• [Work to complete]: Emit a verbatim copy of the lines below from the line with "You are a GUI" through the line with "Linkedin (48, 706)", excluding pictures and everything outside that range.
Excerpted records Start Marker
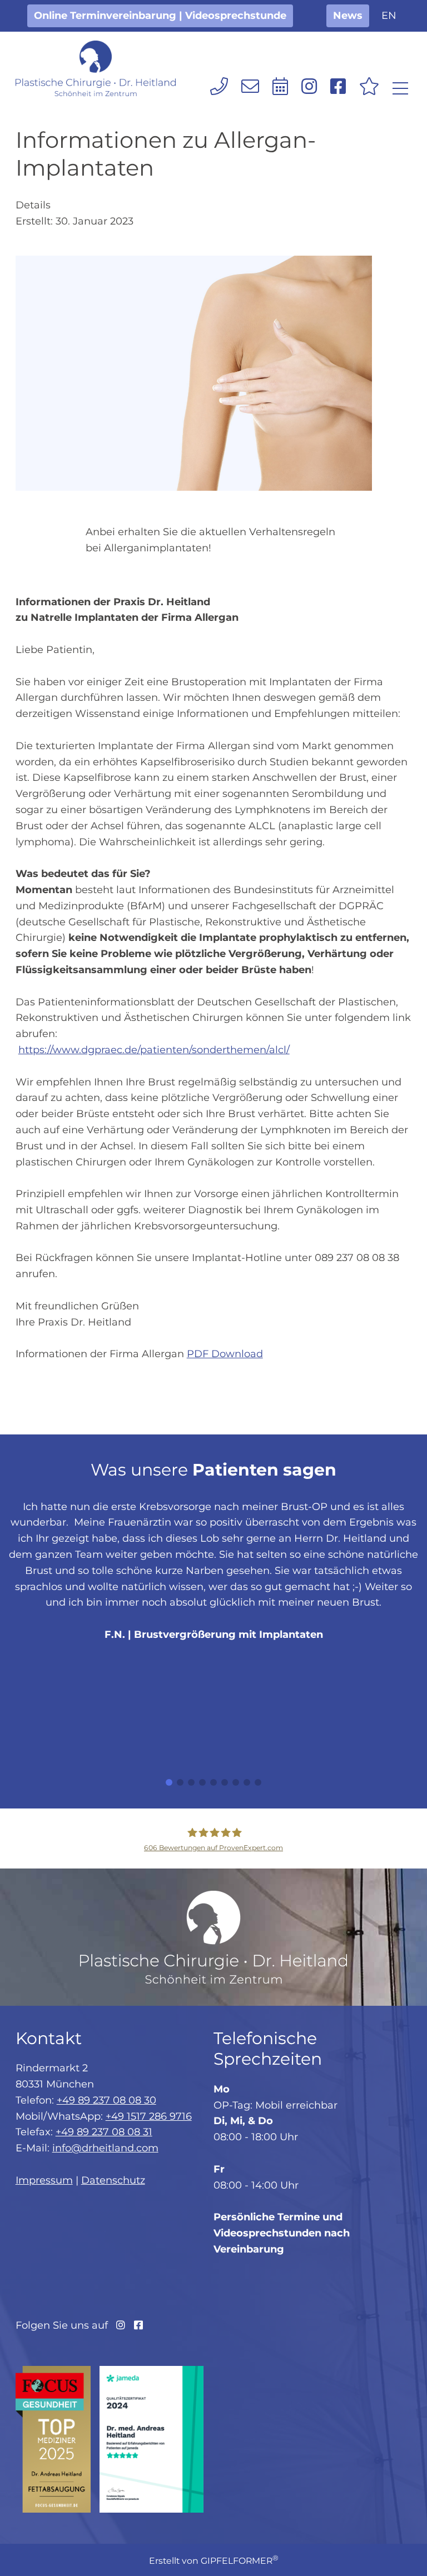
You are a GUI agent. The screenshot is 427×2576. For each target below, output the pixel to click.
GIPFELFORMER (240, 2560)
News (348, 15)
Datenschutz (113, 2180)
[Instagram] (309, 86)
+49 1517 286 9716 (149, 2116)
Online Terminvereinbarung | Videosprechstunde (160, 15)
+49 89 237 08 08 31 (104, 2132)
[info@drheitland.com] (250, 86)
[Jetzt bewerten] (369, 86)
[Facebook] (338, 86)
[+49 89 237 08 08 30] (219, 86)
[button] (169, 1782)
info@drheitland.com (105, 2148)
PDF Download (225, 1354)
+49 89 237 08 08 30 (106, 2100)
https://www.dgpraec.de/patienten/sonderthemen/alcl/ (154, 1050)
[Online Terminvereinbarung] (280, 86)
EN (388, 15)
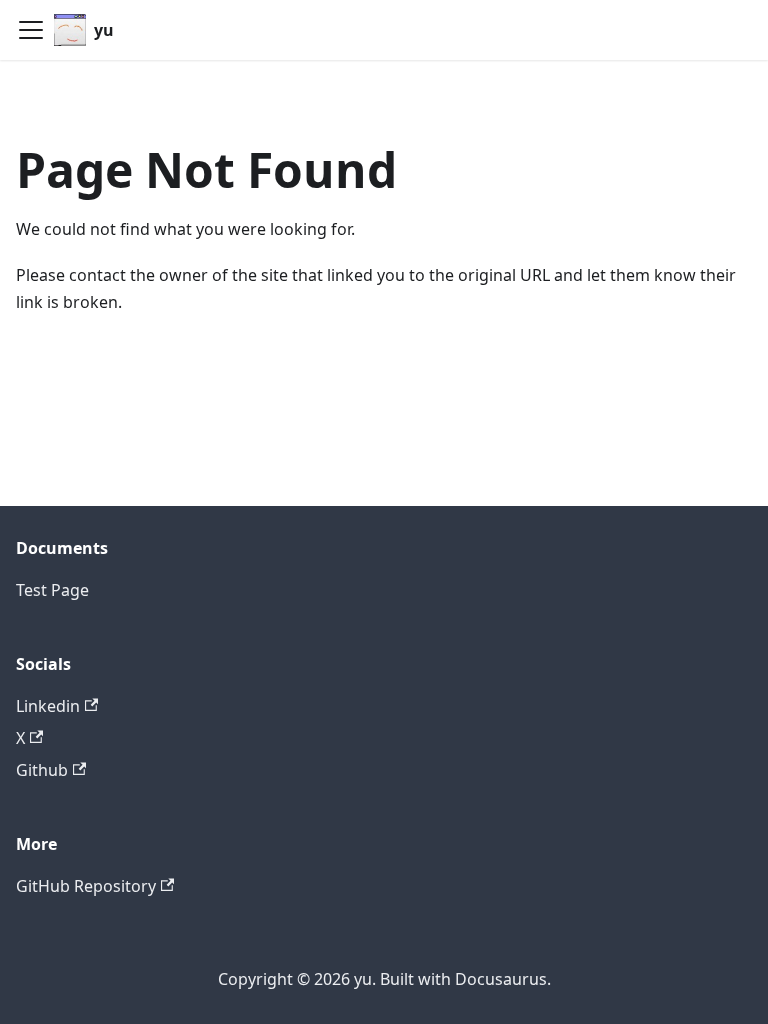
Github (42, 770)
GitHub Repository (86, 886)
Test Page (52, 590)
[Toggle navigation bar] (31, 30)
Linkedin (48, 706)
Excerpted records End Marker
Excerpted records Start Marker
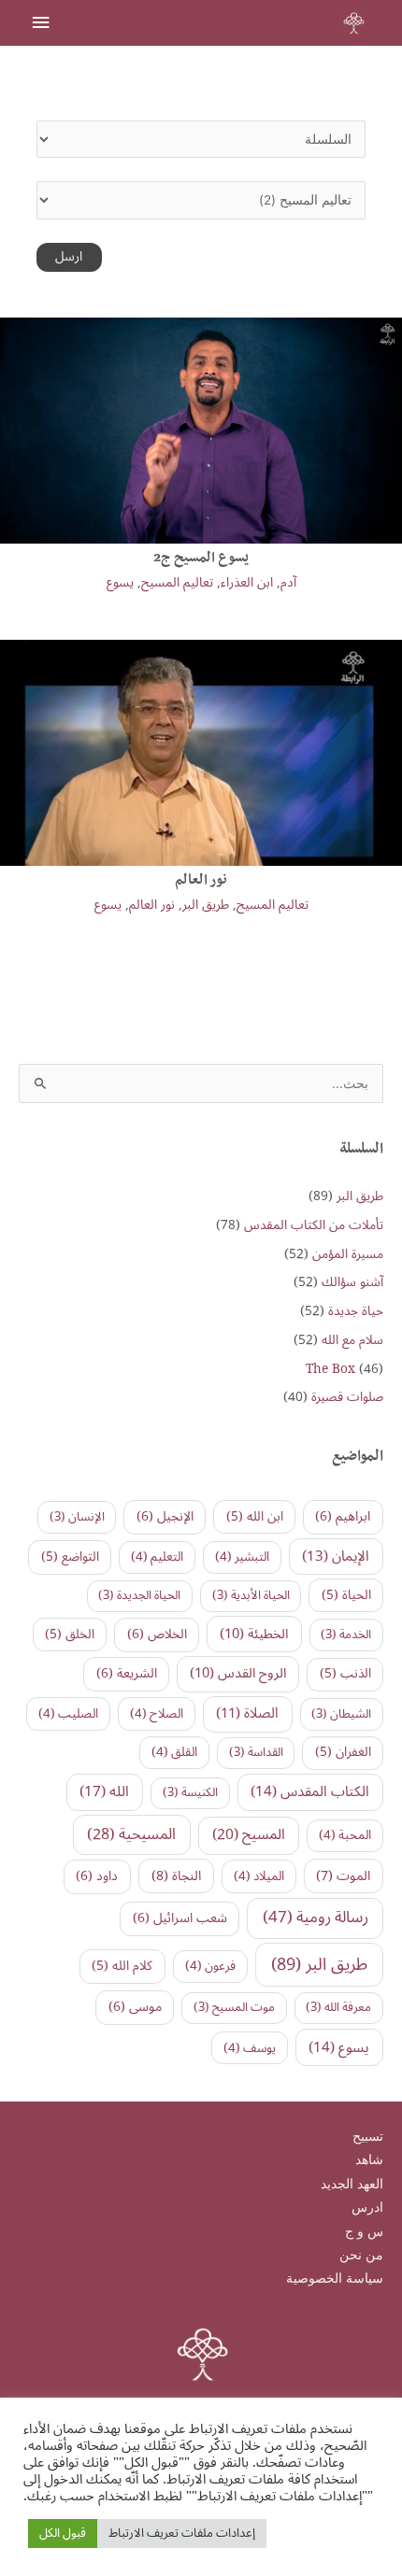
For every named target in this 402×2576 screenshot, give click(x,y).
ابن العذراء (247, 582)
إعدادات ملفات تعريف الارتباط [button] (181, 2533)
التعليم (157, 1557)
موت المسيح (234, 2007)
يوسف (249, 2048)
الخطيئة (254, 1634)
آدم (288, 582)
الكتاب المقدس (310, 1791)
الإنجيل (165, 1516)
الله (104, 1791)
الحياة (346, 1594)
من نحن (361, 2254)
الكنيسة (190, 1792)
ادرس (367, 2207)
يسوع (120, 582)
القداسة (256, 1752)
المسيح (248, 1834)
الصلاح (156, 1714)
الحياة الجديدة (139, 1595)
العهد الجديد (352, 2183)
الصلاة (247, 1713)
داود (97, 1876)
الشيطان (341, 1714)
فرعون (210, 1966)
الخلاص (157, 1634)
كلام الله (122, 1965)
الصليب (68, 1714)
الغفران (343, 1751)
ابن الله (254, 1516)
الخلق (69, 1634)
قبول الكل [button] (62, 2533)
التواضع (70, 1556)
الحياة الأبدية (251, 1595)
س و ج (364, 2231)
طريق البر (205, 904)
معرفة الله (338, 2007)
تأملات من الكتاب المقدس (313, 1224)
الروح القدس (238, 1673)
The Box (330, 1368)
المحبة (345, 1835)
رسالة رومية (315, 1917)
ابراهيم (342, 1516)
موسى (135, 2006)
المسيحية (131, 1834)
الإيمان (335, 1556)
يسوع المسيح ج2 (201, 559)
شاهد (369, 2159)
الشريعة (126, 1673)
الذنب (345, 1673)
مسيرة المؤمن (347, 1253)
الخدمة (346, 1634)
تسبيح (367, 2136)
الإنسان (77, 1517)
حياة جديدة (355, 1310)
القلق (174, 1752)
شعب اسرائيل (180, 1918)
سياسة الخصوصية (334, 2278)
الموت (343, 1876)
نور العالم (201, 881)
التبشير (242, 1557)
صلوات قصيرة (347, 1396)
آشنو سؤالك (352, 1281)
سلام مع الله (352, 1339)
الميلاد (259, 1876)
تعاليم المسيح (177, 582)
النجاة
Excerpted records End Marker
Excerpted records Start Marker
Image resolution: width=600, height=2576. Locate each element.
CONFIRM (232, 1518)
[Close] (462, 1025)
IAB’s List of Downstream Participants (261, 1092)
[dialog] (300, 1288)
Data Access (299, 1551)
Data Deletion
Excerpted records End Marker
• [Result of the exercise]:
You are a GUI agent. The screenshot is 427×2576. For each target below, output the pixel to click.
GIPFELFORMER (240, 2560)
News (348, 15)
Datenschutz (113, 2180)
[Instagram] (309, 86)
+49 1517 286 9716 (149, 2116)
Online Terminvereinbarung | Videosprechstunde (160, 15)
+49 89 237 08 08 31 (104, 2132)
[info@drheitland.com] (250, 86)
[Jetzt bewerten] (369, 86)
[Facebook] (338, 86)
[+49 89 237 08 08 30] (219, 86)
[button] (169, 1782)
info@drheitland.com (105, 2148)
PDF Download (225, 1354)
+49 89 237 08 08 30 (106, 2100)
https://www.dgpraec.de/patienten/sonderthemen/alcl/ (154, 1050)
[Online Terminvereinbarung] (280, 86)
EN (388, 15)
Github (42, 770)
GitHub Repository (86, 886)
Test Page (52, 590)
[Toggle navigation bar] (31, 30)
Linkedin (48, 706)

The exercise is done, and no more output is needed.